At the outset, the battle is already lost because these women are not seeking a resolution, they’re seeking justification or validation for their side of the story.
And this can lead to even worse outcomes, especially when the situation becomes more tense and the other party gets more aggressive.
Therefore, an emotionally immature woman may tend to involve herself in multiple escalated conflicts because of her inability to compromise or give in when the situation hasn’t grown into something bigger.

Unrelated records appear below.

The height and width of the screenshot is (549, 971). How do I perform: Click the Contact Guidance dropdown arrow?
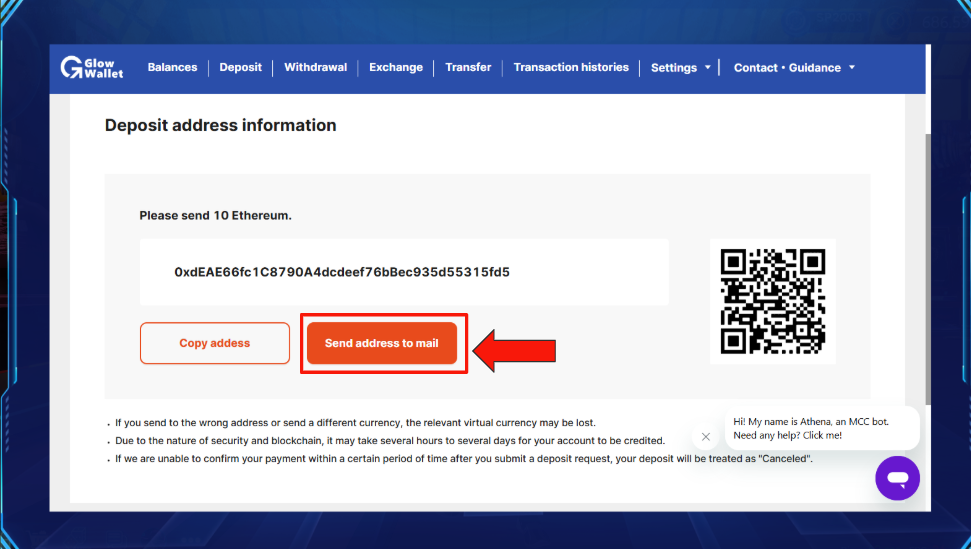[852, 67]
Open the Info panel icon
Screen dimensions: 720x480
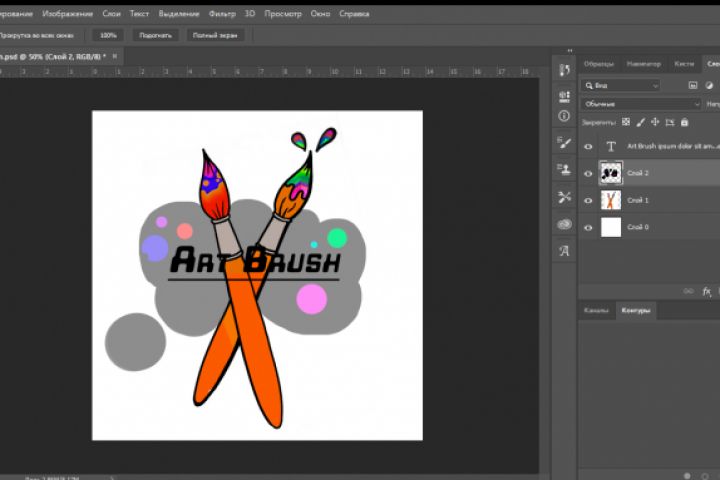click(564, 116)
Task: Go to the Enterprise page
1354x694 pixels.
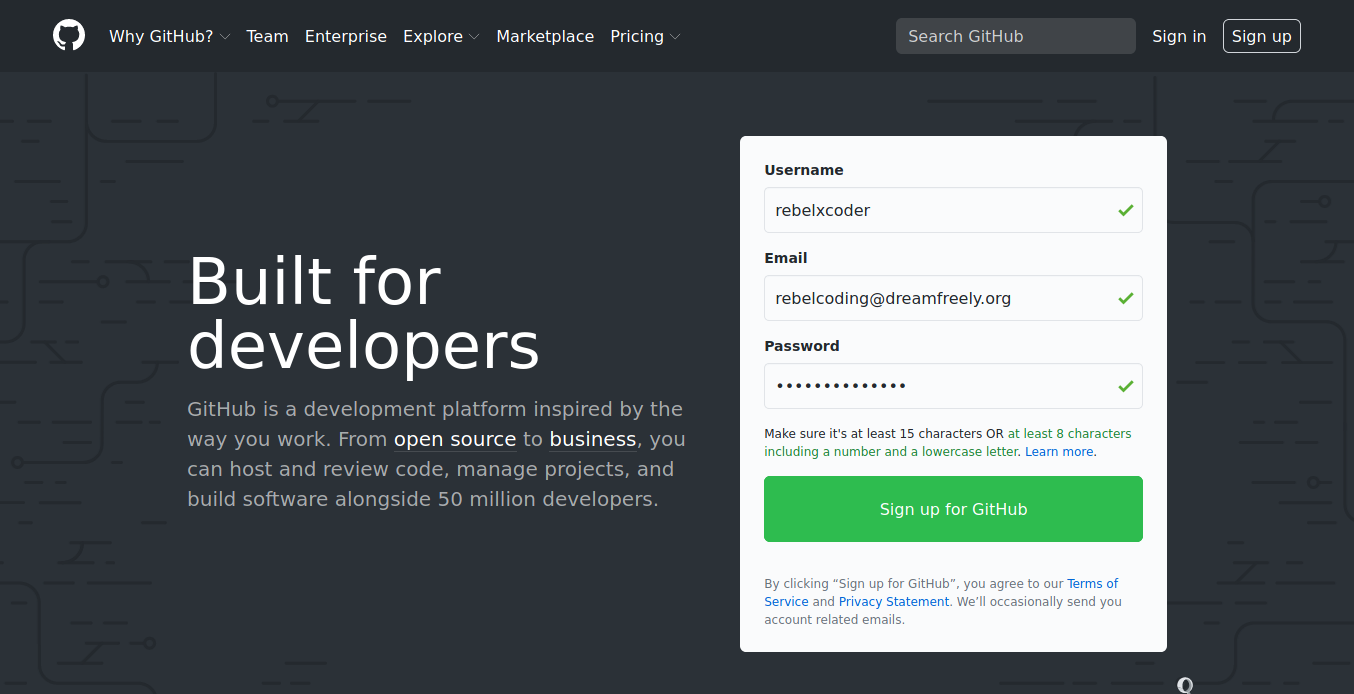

The thing is – people can attend all sorts of conflict resolution courses but the true work starts from within. If someone isn’t able to treat the other party with respect, it’s unlikely that the conflict will get resolved.
Concluding thoughts
If you realize that you may be dealing with an emotionally immature friend, partner, or family member, hopefully, this gives you some clarity as to why they behave the way they do.
You could try helping them gain awareness of their behavior and helping them improve. But bear in mind that this boils down to their willingness to change.
If they insist on staying the same, you could either seek out professional help or decide to keep your distance to protect your peace – because the extreme form of emotional immaturity can border on abuse and toxicity in relationships.